My test is very simple:
- One program sends an UDP packet to another program that echoes it back to the sender and the round trip time is computed. The next packet is only sent when the previous one is acked (when it returns). A proper warm up with a couple of millions messages is conducted before the benchmark is performed. The message has 13-bytes (not counting UDP headers).
For the round trip time I get the following results:
- Min time: 13 micros
- Avg time: 19 micros
- 75% percentile: 18,567 nanos
- 90% percentile: 18,789 nanos
- 99% percentile: 19,184 nanos
- 99.9% percentile: 19,264 nanos
- 99.99% percentile: 19,310 nanos
- 99.999% percentile: 19,322 nanos
But the catch here is that I am spinning 1 million messages.
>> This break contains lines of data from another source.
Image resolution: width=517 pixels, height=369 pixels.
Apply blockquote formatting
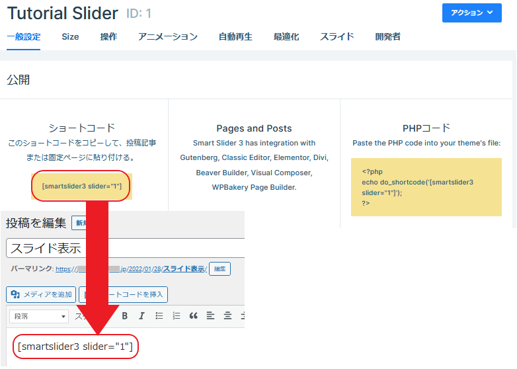pos(193,316)
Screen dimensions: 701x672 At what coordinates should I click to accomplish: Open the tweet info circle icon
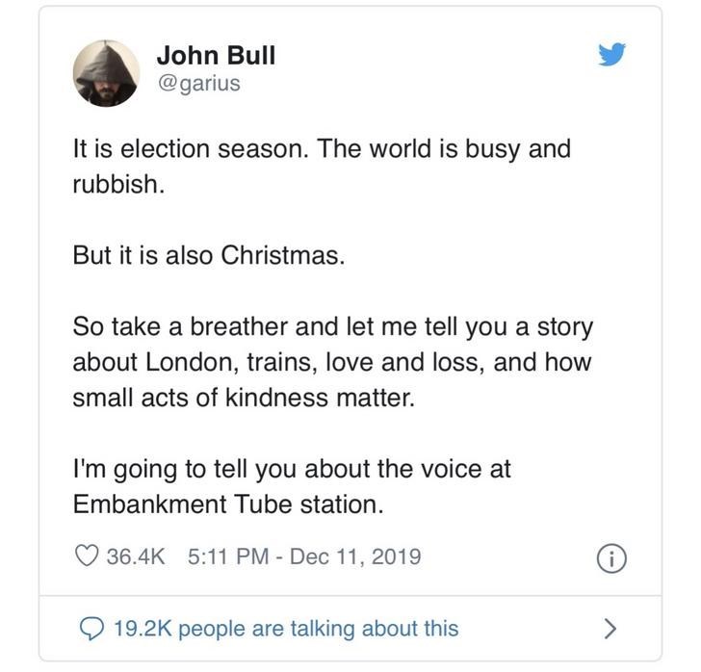pyautogui.click(x=612, y=556)
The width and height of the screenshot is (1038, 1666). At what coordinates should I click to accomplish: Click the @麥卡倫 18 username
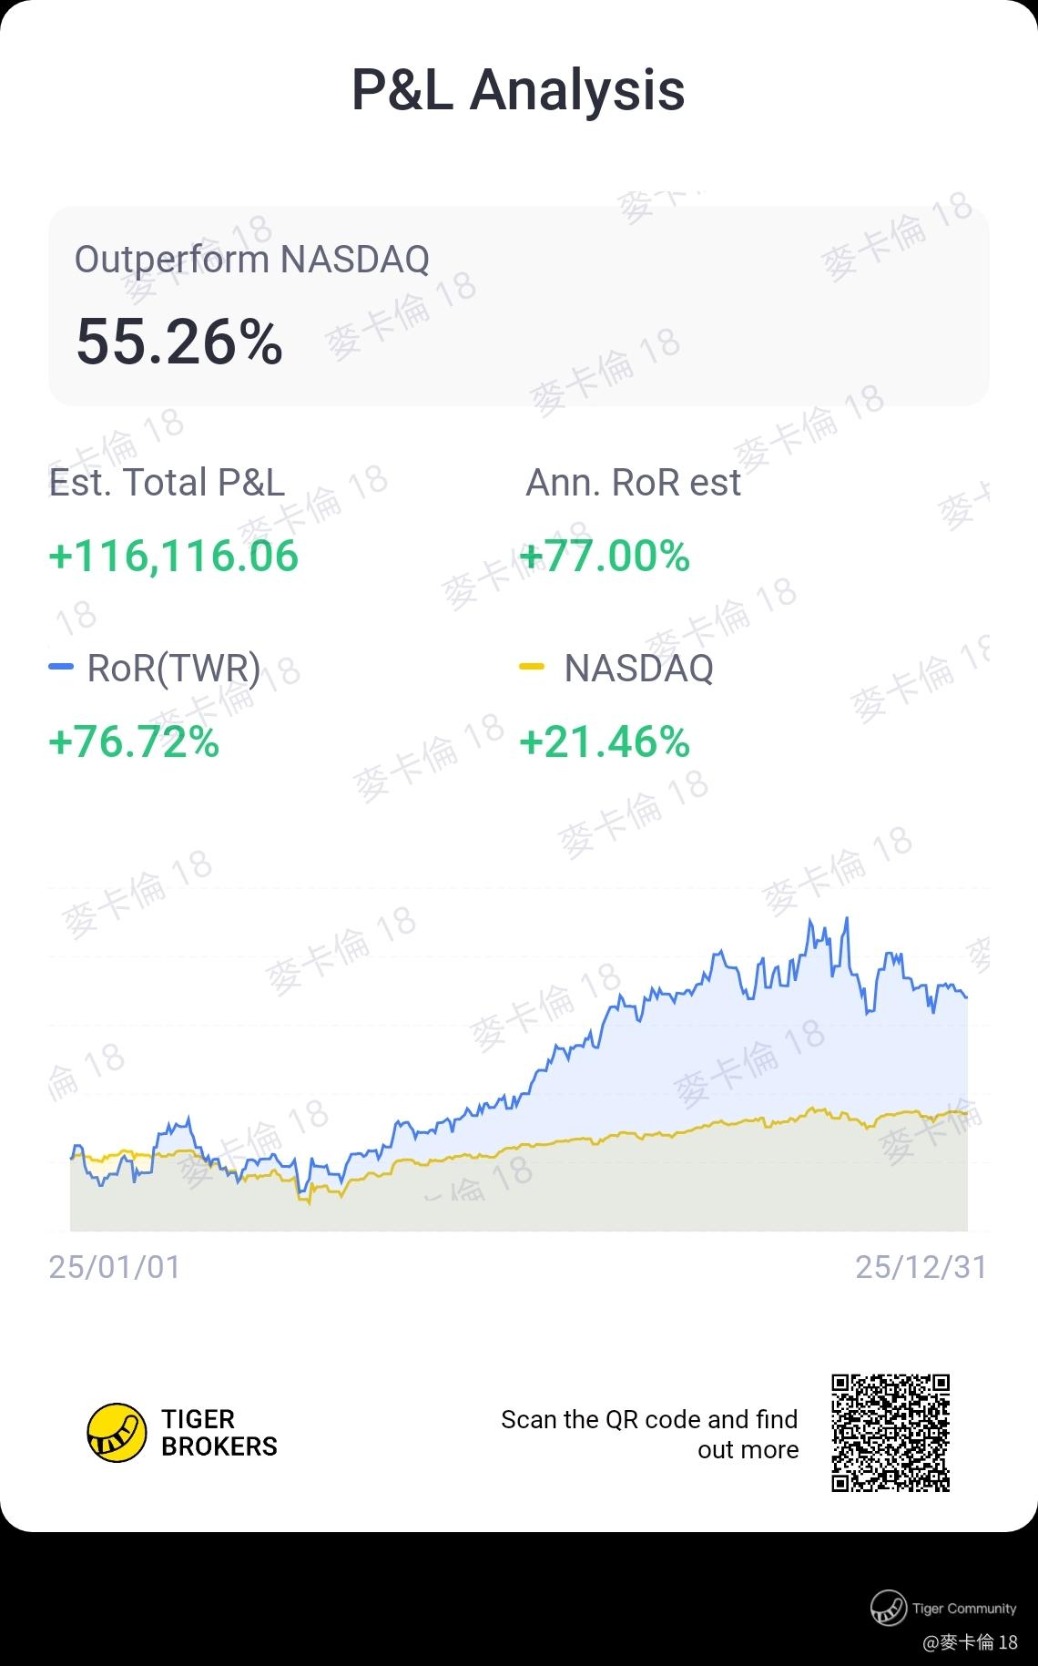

If I spin only 10 messages I get very different results:
- Min time: 41 micros
- Avg time: 160 micros
- 75% percentile: 150,701 nanos
- 90% percentile: 155,274 nanos
- 99% percentile: 159,995 nanos
- 99.9% percentile: 159,995 nanos
- 99.99% percentile: 159,995 nanos
- 99.999% percentile: 159,995 nanos
Correct me if I am wrong, but I suspect that once we get the NIO selector spinning the response times become optimum. However if we are sending messages with a large enough interval between them, we pay the price of waking up the selector.
If I play around with sending just a single message I get various times between 150 and 250 micros.
So my questions for the community are:
1 - Is my minimum time of 13 micros with average of 19 micros optimum for this round trip packet test. It looks like I am beating ZeroMQ by far so I may be missing something here. From this benchmark it looks like ZeroMQ has a 49 micros avg time (99% percentile) on a standard kernel => http://www.zeromq.org/results:rt-tests-v031
2 - Is there anything I can do to improve the selector reaction time when I spin a single or very few messages? 150 micros does not look good. Or should I assume that on a prod environment the selector will not be quite?
By doing busy spinning around selectNow() I am able to get better results. Sending few packets is still worse than sending many packets, but I think I am now hitting the selector performance limit. My results:
- Sending a single packet I get a consistent 65 micros round trip time.
- Sending two packets I get around 39 micros round trip time on average.
- Sending 10 packets I get around 17 micros round trip time on average.
- Sending 10,000 packets I get around 10,098 nanos round trip time on average.
- Sending 1 million packets I get 9,977 nanos round trip time on average.
Conclusions
So it looks like the physical barrier for the UDP packet round trip is an average of 10 microseconds although I got some packets making the trip in 8 micros (min time).
With busy spinning (thanks Peter) I was able to go from 200 micros on average to a consistent 65 micros on average for a single packet.
Not sure why ZeroMQ is 5 times slower than that. (Edit: Maybe because I am testing this on the same machine through loopback and ZeroMQ is using two different machines?)